Halk anlatıları bu anlamda bazı efsanelere dönüşerek bir bakıma gerçeklikten uzaklaşır gibi görünse de birçok gerçekliği içinde barındırır. Bu gerçeklik ise çoğu zaman sanatsal bir boyuta taşınarak geleceğe yönelir. Zaten gerçeklikle sanat birleştiğinde de süreklilik kazanır. Zamanla anonimleşerek genelin hafızasına ve kalbine yerleşir. Belki ölümsüzlük de bu noktadan sonra başlar.
Anadolu insanının binlerce yıllık bileşiminin önemli bir parçası olan Kızılbaşlık, süreç içinde çeşitli tarihsel ve toplumsal nedenlerle Alevilik olarak adlandırılarak bugüne geldi.

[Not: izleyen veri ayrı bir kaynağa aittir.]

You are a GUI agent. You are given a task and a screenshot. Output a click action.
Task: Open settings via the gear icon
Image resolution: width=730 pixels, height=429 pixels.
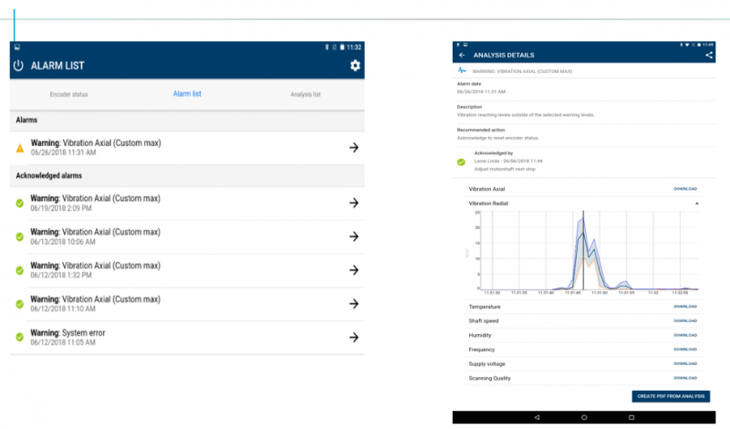355,66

Duruma göre kimi hızla, kimi daha yavaş biçimde gelişip değişerek şu anki yerine ulaştı. Tabii ki bu değişim ve gelişme bundan böyle de devam edecek ve kendini yenileyecektir.
Anadolu kadar Asya içlerinden Ortadoğu’ya, Kafkasya’dan Balkanlara kadar uzanan geniş bir coğrafi alanda yayılan çeşitli kültürlerin ve inançların en eskilerinden olan Şaman, Mani, Zerdüşt ve giderek değişik semavi din kaynaklarından beslenerek bugüne gelen Anadolu Aleviliğinin en öz verilerini bazen bir deyişte bulmak mümkün olabilmektedir. Bu da herhalde bir inancın, kültürün, hayat tarzının en köklü özeti olarak yorumlanabilir.
İnsanlığın tarihi bir bakıma, hareketliğinin, değişimin ve dönüşümün özetidir. Bugün artık neredeyse nesli tükenmekte olan birkaç küçük kavmin dışında arı bir topluluktan söz etmek mümkün görünmemektedir. Genel itibariyle her şeyin az ya da çok başka bir şeyden etkilendiği ya da o başka şeyi etkilediği kabul edilir. Bundan dolayı da coğrafi olarak birbirinden çok uzak gibi görünen toplumların birçok bakımdan benzerlikleri söz konusu olabilmektedir. Bu benzerlikler şaşırtıcı gelse de insanlığın geçmişindeki karmaşıklığı ifade etmesi bakımından önemlidir.
Öte yandan farklı coğrafi mekanlarda yaşayan toplumların birbirlerine daha çok benzemeleriyse inanç sistemleriyle doğrudan ilişkilidir. Bu inanç sistemleri yaşanan yerlere, şartlara, kültüre, öteki toplumlarla olan ilişkilerine göre belli değişikliklere uğrasa da temel olarak her zaman yakın dururlar.
Bu inanç gruplarının yaşadıkları yerlerde azınlık ya da herhangi bir nedenle baskı altında bulunmaları nedeniyle kendi içine kapanarak belli bir savunma mekanizması oluştururlar. Bu işleyiş aynı zamanda karşılıklı etkilenmeyi de sınırlar. Böylelikle gelenekler ve yaşam biçimleri daha otantik olarak sürer. Bunu iyi ya da kötü olarak değerlendirme dışında bir tespit olarak algılamak gerekir. Zaten sosyolojik olarak başka türlü de ifade edilmez. Bu kapalılık bir yanıyla gelişmeyle çelişik bir durum sergileyebilir, bir yanıyla ise geçmişe ilişkin daha kesin ya da kesine yakın bilgiler verebilir.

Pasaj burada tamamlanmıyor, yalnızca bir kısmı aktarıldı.